Its Q4 revenues of $334 million, revenue growth of 25%, and adjusted profit of $1.04 per share beat the average of analysts’ expectations.

But its Q1 revenue guidance of $338-340 million fell short; its Q1 revenue growth guidance of 20% fell short; its Q1 guidance for operating income fell short; and its guidance for the full year metrics fell short.

GAAP operating income dropped to $2.4 million in Q4, from $9.6 million a year ago; GAAP operating margin dropped to 1%, from 4% a year ago.

Finally time to bottom-fish this stock?

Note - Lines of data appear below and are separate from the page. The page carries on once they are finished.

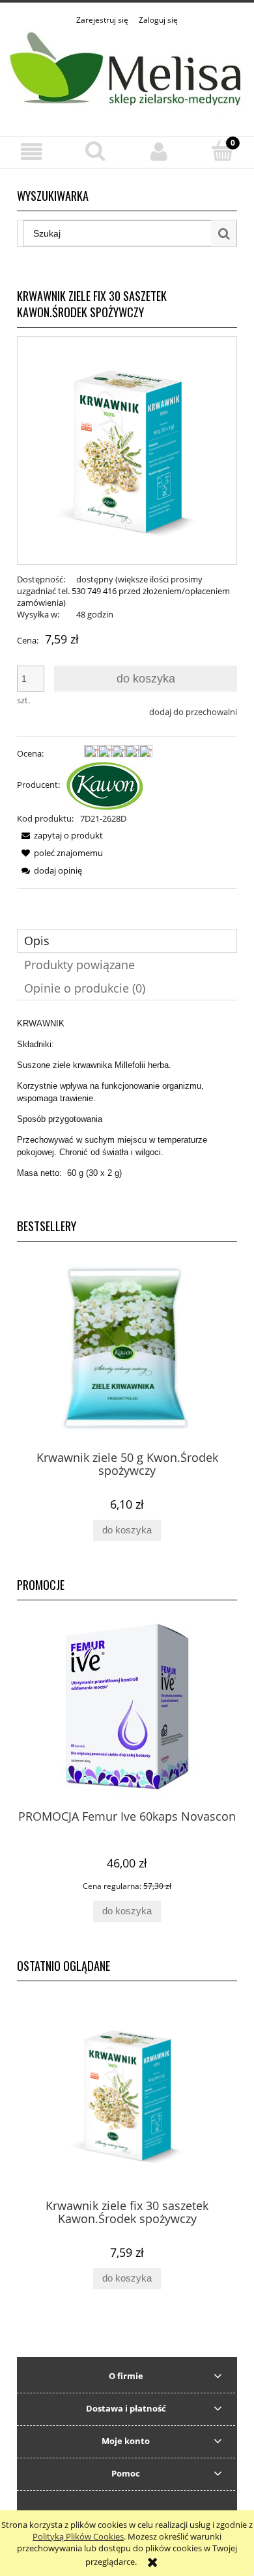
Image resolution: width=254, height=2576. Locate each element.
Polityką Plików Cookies (78, 2536)
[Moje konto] (159, 152)
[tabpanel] (127, 1108)
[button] (32, 152)
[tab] (127, 941)
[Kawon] (104, 784)
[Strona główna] (127, 73)
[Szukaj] (224, 233)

Or is it a falling knife?

I don’t have answers here, only some observations: With GAAP earnings per share in 2025 of $2.24, and even at the current collapsed share price, the stock still has a trailing 12-month P/E ratio of 34.

That’s high for a company that is dialing down its revenue growth rate to 20%, and maybe dialing-down more later amid a whirlwind of software industry challenges, including from AI, perceived or real. The company also continues to issue new shares and thereby continues to dilute existing shareholders: In 2025, its share count increased by 3.1% year-over-year.

At the current price, the stock has a market cap of about $4 billion. The company does sit on $1.62 billion in cash and marketable securities, and it still has revenue growth, though at a slower rate, and those revenues grew to $1.2 billion in the year 2025. And short interest amounts to about 10% of its float, which could make for some fireworks when these folks cover their short positions.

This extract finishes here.